Summary
Oxidative stress is associated with disease severity and limb muscle dysfunction in COPD. The main goal was to assess the effects of exercise training on systemic oxidative stress and limb muscle dysfunction in older people with COPD. Twenty-nine outpatients with COPD (66-90 years) were randomly assigned to a 12-week exercise training (ET; high-intensity interval training (HIIT) plus power training) or a control (CT; usual care) group. The variables evaluated were mid-thigh muscle cross-sectional area (CSA; computed tomography); vastus lateralis (VL) muscle thickness, pennation angle, and fascicle length (ultrasonography); peak VO2 uptake (VO2peak ) and work rate (Wpeak ) (incremental cardiopulmonary exercise test); rate of force development (RFD); maximal muscle power (Pmax ; force-velocity testing); systemic oxidative stress (plasma protein carbonylation); and physical performance and quality of life. ET subjects experienced changes in mid-thigh muscle CSA (+4%), VL muscle thickness (+11%) and pennation angle (+19%), VO2peak (+14%), Wpeak (+37%), RFD (+32% to 65%), Pmax (+38% to 51%), sit-to-stand time (-24%), and self-reported health status (+20%) (all P < 0.05). No changes were noted in the CT group (P > 0.05). Protein carbonylation decreased among ET subjects (-27%; P < 0.05), but not in the CT group (P > 0.05). Changes in protein carbonylation were associated with changes in muscle size and pennation angle (r = -0.44 to -0.57), exercise capacity (r = -0.46), muscle strength (r = -0.45), and sit-to-stand performance (r = 0.60) (all P < 0.05). The combination of HIIT and power training improved systemic oxidative stress and limb muscle dysfunction in older people with COPD. Changes in oxidative stress were associated with exercise-induced structural and functional adaptations.

Relevance
The identification of potential therapies targeting oxidative stress in people with COPD may be beneficial to prevent disease progression and other COPD‐related consequences.
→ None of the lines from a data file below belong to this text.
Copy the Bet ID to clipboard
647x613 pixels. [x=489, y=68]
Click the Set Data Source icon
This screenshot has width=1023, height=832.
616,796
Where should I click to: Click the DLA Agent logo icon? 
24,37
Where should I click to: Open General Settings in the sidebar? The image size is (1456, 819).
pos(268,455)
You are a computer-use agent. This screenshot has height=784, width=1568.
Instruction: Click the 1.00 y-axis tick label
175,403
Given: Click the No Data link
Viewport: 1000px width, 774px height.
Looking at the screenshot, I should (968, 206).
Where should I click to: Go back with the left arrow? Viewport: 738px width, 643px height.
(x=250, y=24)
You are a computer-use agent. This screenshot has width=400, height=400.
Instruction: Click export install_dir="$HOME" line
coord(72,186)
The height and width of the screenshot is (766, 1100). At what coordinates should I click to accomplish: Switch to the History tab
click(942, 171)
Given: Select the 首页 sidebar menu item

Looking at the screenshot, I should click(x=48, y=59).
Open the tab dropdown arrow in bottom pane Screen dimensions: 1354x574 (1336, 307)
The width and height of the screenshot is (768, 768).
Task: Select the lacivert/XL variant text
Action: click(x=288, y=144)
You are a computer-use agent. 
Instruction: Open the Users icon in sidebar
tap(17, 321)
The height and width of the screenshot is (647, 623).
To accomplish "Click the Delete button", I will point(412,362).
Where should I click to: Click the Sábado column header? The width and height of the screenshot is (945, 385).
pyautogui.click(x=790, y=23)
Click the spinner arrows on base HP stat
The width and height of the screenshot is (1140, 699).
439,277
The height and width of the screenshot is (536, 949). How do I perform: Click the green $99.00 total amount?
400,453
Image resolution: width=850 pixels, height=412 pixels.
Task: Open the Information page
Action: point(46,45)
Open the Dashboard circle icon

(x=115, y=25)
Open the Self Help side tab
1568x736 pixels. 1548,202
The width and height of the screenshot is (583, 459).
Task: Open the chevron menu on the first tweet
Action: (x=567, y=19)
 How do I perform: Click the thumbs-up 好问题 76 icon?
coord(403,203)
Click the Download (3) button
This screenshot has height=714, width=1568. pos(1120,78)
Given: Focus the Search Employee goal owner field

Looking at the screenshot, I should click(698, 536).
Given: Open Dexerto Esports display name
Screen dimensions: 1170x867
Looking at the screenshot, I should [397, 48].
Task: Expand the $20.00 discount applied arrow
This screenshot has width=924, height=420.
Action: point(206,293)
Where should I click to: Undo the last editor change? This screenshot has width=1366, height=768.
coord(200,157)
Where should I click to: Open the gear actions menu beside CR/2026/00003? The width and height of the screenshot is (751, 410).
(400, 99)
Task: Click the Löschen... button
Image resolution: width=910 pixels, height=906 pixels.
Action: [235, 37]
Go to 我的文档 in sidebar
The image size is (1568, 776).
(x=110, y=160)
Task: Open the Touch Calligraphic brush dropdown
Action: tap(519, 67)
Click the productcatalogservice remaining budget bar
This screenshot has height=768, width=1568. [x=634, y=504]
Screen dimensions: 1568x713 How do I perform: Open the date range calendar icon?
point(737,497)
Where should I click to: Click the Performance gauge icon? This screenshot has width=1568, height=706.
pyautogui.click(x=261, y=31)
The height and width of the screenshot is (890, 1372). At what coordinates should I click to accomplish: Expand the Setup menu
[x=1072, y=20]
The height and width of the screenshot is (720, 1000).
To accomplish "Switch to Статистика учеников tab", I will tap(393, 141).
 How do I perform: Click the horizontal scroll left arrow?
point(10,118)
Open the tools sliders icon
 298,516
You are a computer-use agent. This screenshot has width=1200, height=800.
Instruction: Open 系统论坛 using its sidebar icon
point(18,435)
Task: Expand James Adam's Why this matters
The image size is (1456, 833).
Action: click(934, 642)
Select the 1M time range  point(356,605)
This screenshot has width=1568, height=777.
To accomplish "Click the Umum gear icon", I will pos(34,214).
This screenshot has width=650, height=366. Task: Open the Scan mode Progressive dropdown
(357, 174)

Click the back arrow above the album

A recent study demonstrated the antioxidant benefits derived from exercise participation in people with COPD,30 but it remained unknown whether the absolute level of oxidative stress remained unchanged. Our findings add novel evidence on the benefits derived from concurrent exercise training on systemic oxidative stress in older people with COPD. Oxidative stress may play a role as a regulator of exercise‐ induced structural and functional adaptations in skeletal muscles of patients with COPD. In this regard, the effects of exercise training on oxidative stress in patients with COPD might be tightly regulated by exercise dosage, and thus, exercise programs should be carefully prescribed in sedentary older people with COPD in order to maximize their benefits. Future studies should be conducted in order to assess the dose‐response relationship between exercise training and oxidative stress in subjects with COPD, as well as the effect of adding power training to conventional pulmonary rehabilitation programs.